Game action from Week 17 against the Cleveland Browns.
And really, the Steelers' injury report was all that really mattered at the end of yesterday. Beating the Browns was nice because it continued the winning streak and reinforced some of the things we have come to believe about the qualities of this particular group of Steelers, but what happened yesterday became completely insignificant as soon as the scoreboard clock reached triple zeroes.
What's important now is the playoffs, and what's the most notable difference this time for the Steelers is having Le'Veon Bell healthy and playing well. Voted MVP by his teammates last week, Bell provides a dimension this offense has lacked in each of the past two postseasons. Just remember, in 2014, it was Josh Harris and Ben Tate in the backfield; and in 2015, it was Fitz Toussaint and Jordan Todman. In 2016, they will enter the postseason with the most complete running back in football.
"He delivered for us and delivered for us time and time again, particularly in the thick of the schedule when we were facing adversity and needed 'A' players to play 'A,'" said Tomlin. "He played 'A.' It's one thing to deliver positive contributions to our effort. It's another thing to step into a stadium with a target on you in the way he does week in and week out in terms of the opponent's commitment to minimize his impact on the game, and he still has the impact on the game. I think that his teammates understand and respect that, and I think that's why they voted him MVP."
In many ways, statistics are for losers, but in Bell's case the numbers strengthen Tomlin's assessment. During the six-game winning streak that ended with clinching the AFC North on Christmas Day, Bell had 36 touches in Cleveland, and then 27 more in Indianapolis four days later. Then it was 35 against the Giants, 42 in Buffalo, 28 against the Bengals in Cincinnati, and then 23 against the Ravens.
An impressive workload, yes, but it went beyond that.

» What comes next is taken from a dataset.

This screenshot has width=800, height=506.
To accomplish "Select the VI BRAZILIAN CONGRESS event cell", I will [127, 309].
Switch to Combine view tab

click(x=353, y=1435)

At that stage of the season, the Steelers offense was without an experienced, playmaking wide receiver to pair with Antonio Brown. Opposing defenses were aware of this and deployed their resources accordingly, but despite their best efforts Bell continued to produce. Seven touchdowns in those six victories, right around 5 yards a carry, an average of five receptions per win. And he never gets tired, he never taps out of a game. Never.
The 2016 regular season is over, and the Steelers finished it 11-5 as AFC North champions. They also closed with seven straight wins, and the grit and resiliency they showed in securing the seventh made the time commitment on a New Year's Day seem worthwhile. But if you want to get excited about their prospects for this postseason, look no farther than No. 26.